The net impact of the zeroing methodology on the United States (compared to antidumping enforcement without zeroing) depends inter alia on the dispersion of the U.S. prices obtained by foreign exporters under dumping investigation by U.S. authorities. One estimate is that the cost of zeroing to the U.S. could be in the range of $46-112 million/year, with the higher end of the range being more likely.
The United States has had antidumping laws regulating imports since 1916, and many other countries have adopted similar regulations. The use of antidumping laws is approved by the WTO, and is subject to regulation by that organization.(1) The antidumping laws of the United States and other nations are almost universally viewed by economists as misguided examples of import protection with little merit, but with high costs for the United States (and for other countries using them or affected by them.)
Although the antidumping regulations used by the United States and other countries are similar, there are differencessome of them significant. One way in which the U.S. antidumping regulations differ from those of almost all other countries has been the U.S. practice of 'zeroing'.(2) Using zeroing, the United States computes higher antidumping duties that it would have if zeroing were not used, and higher duties than would other countries if confronted with similar facts. One rough estimate is that the practice of zeroing might inflict a cost on the United States of $46-112 million/year above the cost that the historical U.S. antidumping duties would have inflicted, had zeroing not been used.(3)

» WORK TO COMPLETE:
[1] Translate this sentence from the passage on zeroing in U.S. antidumping policy into Spanish: "The United States has had antidumping laws regulating imports since 1916, and many other countries have adopted similar regulations."
[2] Write the next few sentences of the passage on zeroing in U.S. antidumping policy, picking up after its final sentence.

» DATA SECTION:
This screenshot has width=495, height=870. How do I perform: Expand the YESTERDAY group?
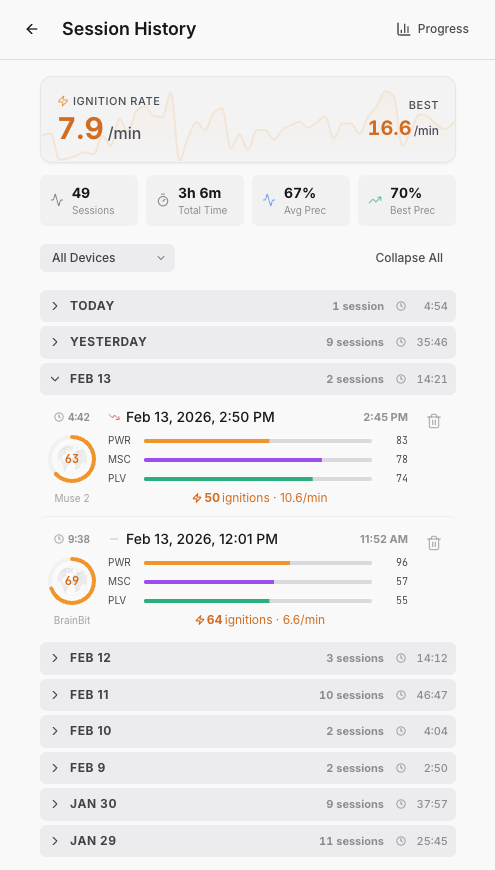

» TASK RESULTS:
[1] Estados Unidos tiene leyes antidumping que regulan las importaciones desde 1916, y muchos otros países han adoptado regulaciones similares.

[2]
A frontal assault on the U.S. antidumping lawalthough almost surely in the national interest--is hopelessly quixotic. But there is now an opportunity to reduce the cost of these regulations. The WTO has issued several appellate rulings declaring that the practice of zeroing is inconsistent with the obligations of the United States under the GATT. The U.S. Department of Commerce (USDOC) said in the press release dated December 20, 2007, that "...the issue of 'zeroing' remains very fluid." This "fluid" state of affairs should lead to an end of the U.S. practice of zeroing.
Since 1916, the United States has prohibited 'dumping' of imports into the United States. U.S. regulations define dumping as the sale of imports into the United States at a price below 'normal' value in a way that causes 'material' injury to a competing U.S. industry. The U.S. anti-dumping regulations apply to specific foreign firms. If, for example, a complaint is filed asserting that at least one Japanese firm is dumping machine tools into the United States, then each Japanese firm selling machine tools into the U.S. will be investigated and may be subjected to a duty. The duty levels in this example are determined separately for each major Japanese firm and are generally unique to each such firm.(4) But German firms exporting machine tools to the U.S. will not be investigated unless there is a separate complaint alleging dumping into the U.S. by a German producer.
Most other countries have followed the U.S. in adopting antidumping laws, and the contours of these laws, now regulated by the WTO, are similar.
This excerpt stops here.